Tesuque Pueblo (Note: /təˈsuːki/ tə-SOO-kee) (Teˀtsʼúgéh Ówîngeh, /tew/, ) is an unincorporated community and census-designated place in Santa Fe County, New Mexico, United States. As of the 2020 census, Tesuque Pueblo had a population of 301. The Pueblo is a member of the Tewa ethnic group of Native Americans who speak the Tewa language. The pueblo was listed as a historic district on the National Register of Historic Places in 1973.

==Geography==
According to the U.S. Census Bureau, the community has an area of 2.198 mi2, all land.
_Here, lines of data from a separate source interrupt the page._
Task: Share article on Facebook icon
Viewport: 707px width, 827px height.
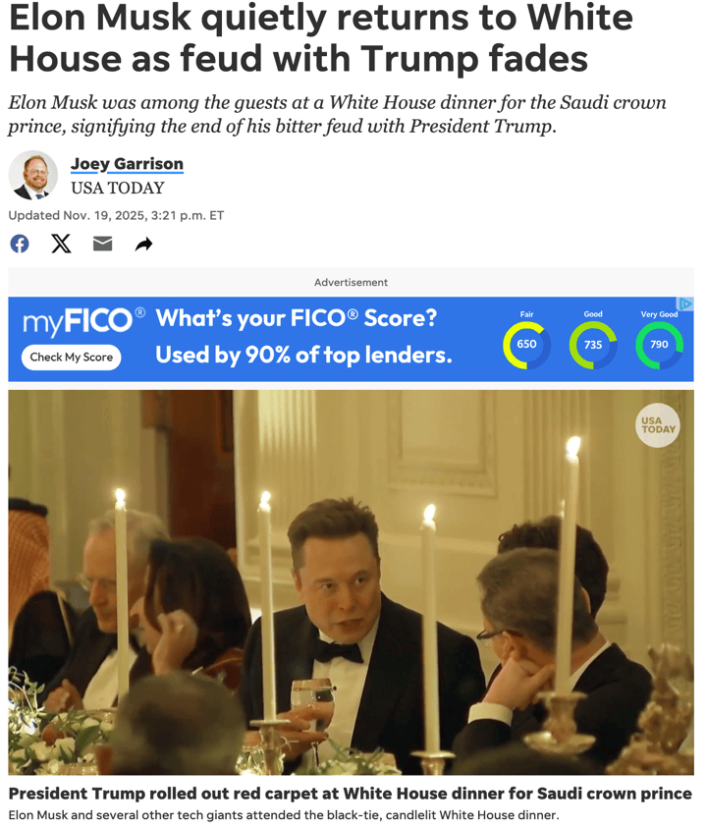Action: click(x=20, y=244)
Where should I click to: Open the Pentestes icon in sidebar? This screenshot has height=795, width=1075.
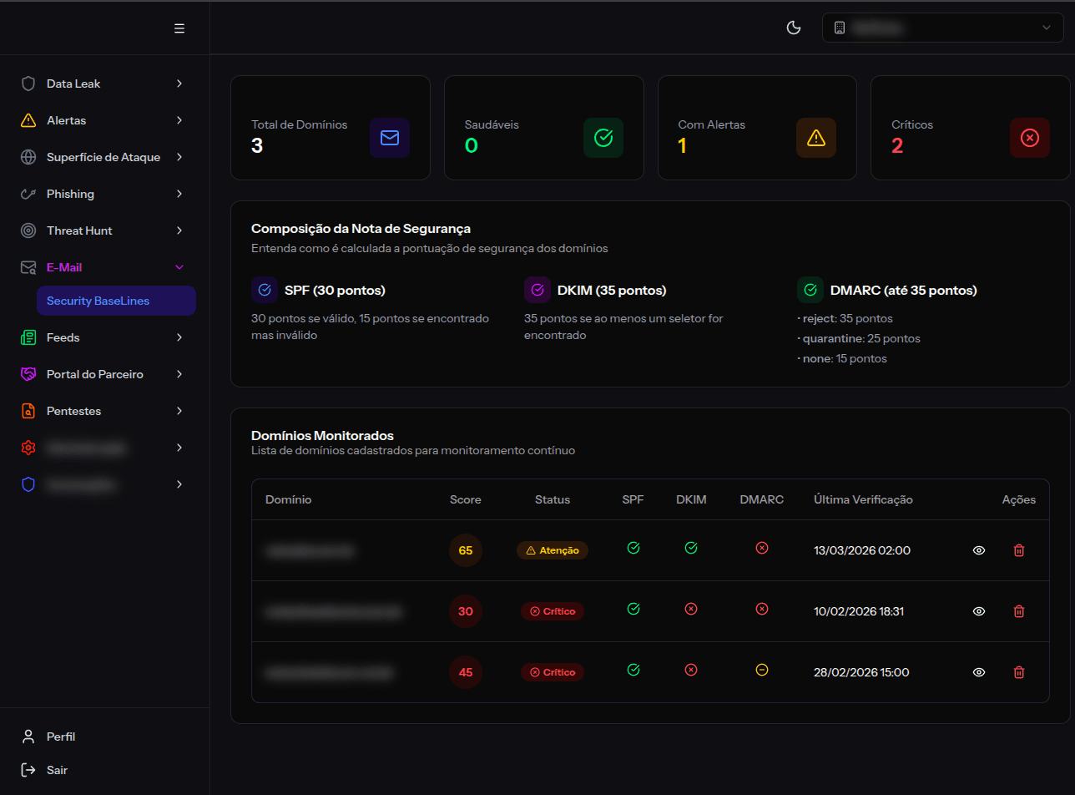point(28,411)
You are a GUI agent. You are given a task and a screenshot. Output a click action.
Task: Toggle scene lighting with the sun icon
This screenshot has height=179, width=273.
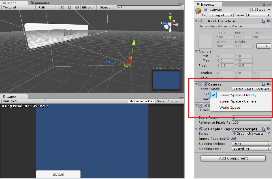pyautogui.click(x=69, y=7)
Camel Rock is a distinctive rock formation along U.S. Routes 84/285 across from the Camel Rock Studios owned by Tesuque Pueblo.

==Demographics==

Historical population
| Census | Pop. | Note | %± |
| 2020 | 301 |  | — |
U.S. Decennial Census

==Government==
The administration of the Pueblo of Tesuque in 2025 is:
- Governor: Earl Samuel
- Lieutenant Governor: Daniel Hena

==Education==
Te Tsu Geh Oweenge Day School a.k.a. Tesuque Day School is a Bureau of Indian Education (BIE)-affiliated tribal school. It is located in Tesuque Pueblo.

In regards to conventional school district-operated public schools, Tesuque Pueblo is zoned to Pojoaque Valley Schools. Pojoaque Valley High School is the zoned comprehensive high school.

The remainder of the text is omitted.